Highly anticipated phase III clinical trial results of Spark Therapeutics's gene therapy to treat visual impairment are due by year-end and could have profound implications for the broader gene therapy field, leading to the first approved product in the U.S. A detailed analysis of the design and use of SPK-RPE65 to treat Leber congenital amaurosis type 2 (LCA2), the possibility of expanding its use to other patient populations, and the anticipated impact of a first commercial gene therapy product is explored in Human Gene Therapy Clinical Development, a peer-reviewed journal from Mary Ann Liebert, Inc., publishers. The article is available free on the Human Gene Therapy Clinical Development website until November 15, 2015.
Joshua Schimmer and Steven Breazzano, Piper Jaffrey & Co., New York, NY, predict the likelihood that the SPK-RPE65 phase III data will meet the primary goal of improving patients' ability to see and function at night or in dimmer light levels. Secondary endpoints include enhanced visual acuity and peripheral field light sensitivity or an effect on the underlying degenerative process.

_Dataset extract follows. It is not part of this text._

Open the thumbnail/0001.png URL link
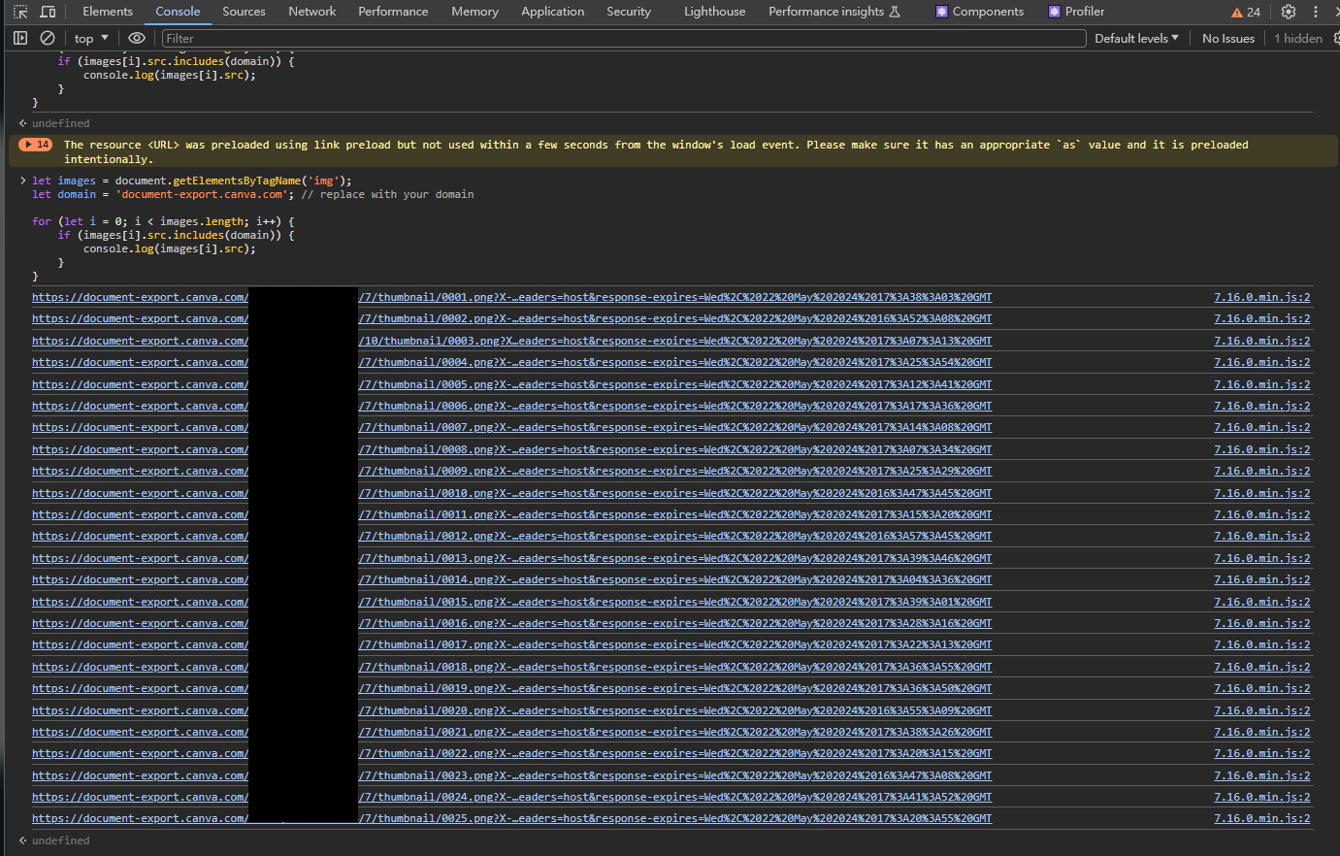The height and width of the screenshot is (856, 1340). [x=674, y=297]
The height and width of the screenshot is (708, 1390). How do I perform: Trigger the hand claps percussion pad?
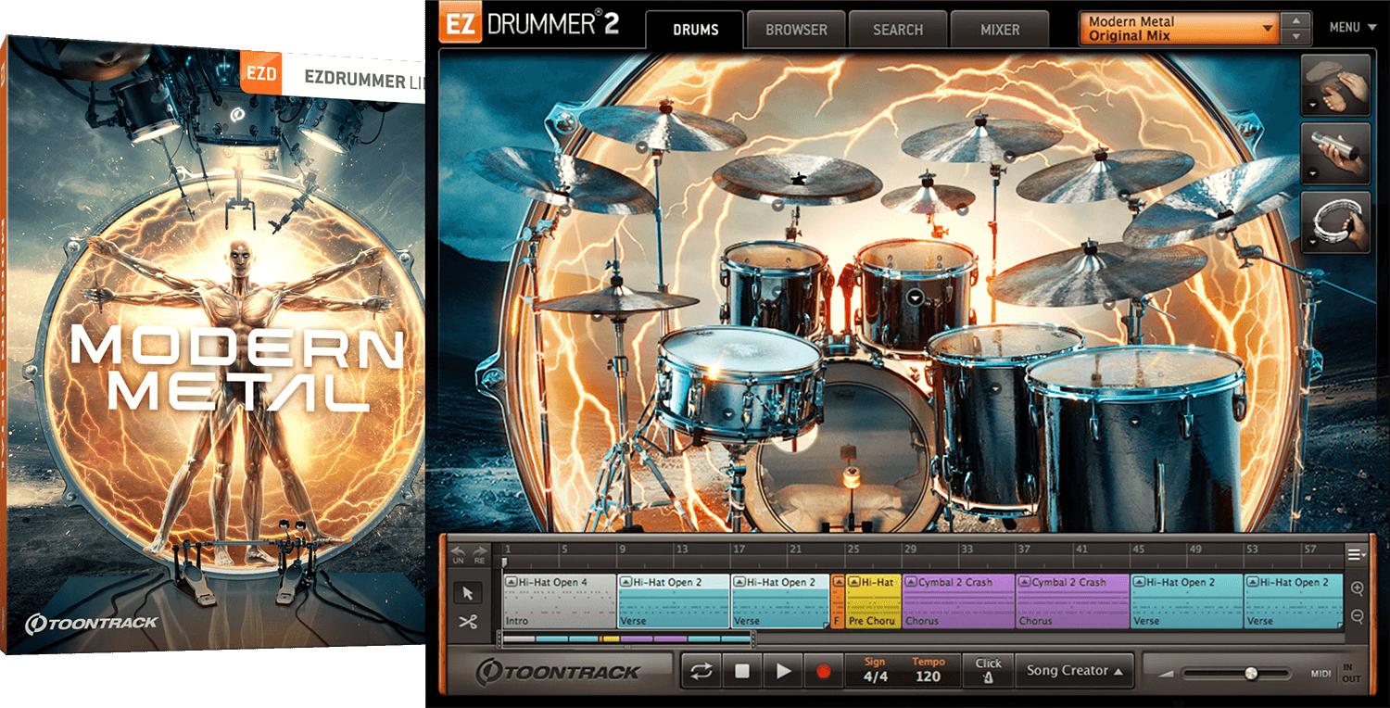click(1335, 85)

In the article "Investor Outlook: Focus on Upcoming LCA2 Gene Therapy Phase III Results," * the authors examine the science supporting a gene therapy approach to treating LCA2 in which an adeno-associated viral vector delivers the RPE65 gene (which is mutated in LCA2) to the eye via subretinal injection. At least 10 other biotechnology companies have gene therapy products in development targeting retinal diseases.
"Josh and Steve have done a wonderful job summarizing this potential milestone," says Human Gene Therapy Clinical Development Editor James M. Wilson, MD, PhD, Director of the Gene Therapy Program, Department of Pathology and Laboratory Medicine, University of Pennsylvania Perelman School of Medicine, Philadelphia, PA.